What Piping Material is Needed for My Compressed Air System?
Black iron, copper, and aluminum are some of the most common compressed air piping materials, but these are certainly not made equal! The low cost and ready availability of black iron and copper pipes make these appealing to many facilities; however, black iron pipes are extremely heavy and, making installation both time consuming and labor intensive. It tends to have high leakage, due to threaded joints (hello, high energy costs!). The rough interior also makes black iron have a build-up of contaminants, not to mention the tendency to rust right from the start!
Copper, on the other hand, is relatively inexpensive, promotes good air quality, and is easily available. Installation of copper pipes is a bit tricky, given that it requires an open flame. This also means that as facilities grow and shift, adjustments to a copper piping system become more difficult than adjustments with other piping materials. Copper is also susceptible to thermal cycling, and you need to have quality brazing to prevent leaks.
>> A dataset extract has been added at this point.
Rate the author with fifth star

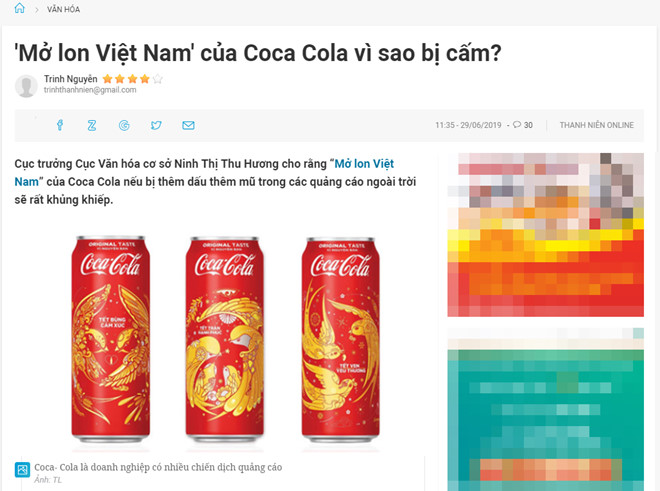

Though aluminum piping has a higher upfront cost, it’s very lightweight, making it extremely easy to install. Line losses are reduced because of its smooth interior, and it is corrosion-resistant; this means that aluminum far outpaces black iron piping regarding the piping system’s starting and long-term efficiency, meaning that the lifetime cost of ownership is lower than with other materials. An additional advantage is the simplicity in reconfiguring the piping system, should the facility grow or move.